このほどオープンした「ギャラリーパパルーナ」(京都府南丹市美山町大野)

このほどオープンした「ギャラリーパパルーナ」(京都府南丹市美山町大野)

稲橋依子さん

稲橋依子さん

 京都府南丹市美山町大野にある明治時代に建てられた旧大野郵便局の建物がガラス工房・ギャラリーに生まれ変わった。美山が大好きなガラス造形作家が建物を借りてこのほどオープン。昔を知る地元の人たちは旧郵便局が若い世代に再活用されることを歓迎している。

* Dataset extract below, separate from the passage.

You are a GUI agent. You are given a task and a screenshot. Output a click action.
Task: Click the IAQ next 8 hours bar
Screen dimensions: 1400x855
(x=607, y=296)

 旧郵便局は1903(明治36)年に建築された木造平屋建て約60平方メートルで、64(昭和39)年まで局舎として使われていた。その後、食料品店として利用されていたが、数年前から空き家になり、傷みも進み、取り壊しの話も出ていた。

 4年ほど前から美山で工房に使える空き家を探していた大阪府豊能町の稲橋依子さん(43)が偶然、この建物を紹介された。一目ぼれし、すぐ借りることを決めた。家主が改修してくれて床張りの展示室と土間の作業場を確保し、先月末に店名を「ギャラリーパパルーナ」としてオープンした。

 展示室には自身のステンドグラスなどの作品と収集してきたガラス花器を中心に並べている。「大好きな美山で工房とギャラリーが持てて幸せです」と稲橋さん。平日は大阪での仕事があるので当面は土日のみの開店となるが、ゆくゆくは美山に住むつもりという。

 旧郵便局を祖父が建て、自身も局長として勤務したことのある近くの東慧さん(84)は「古い建物を若い世代の人に再び生き返らせてもらいありがたい」と目を細めている。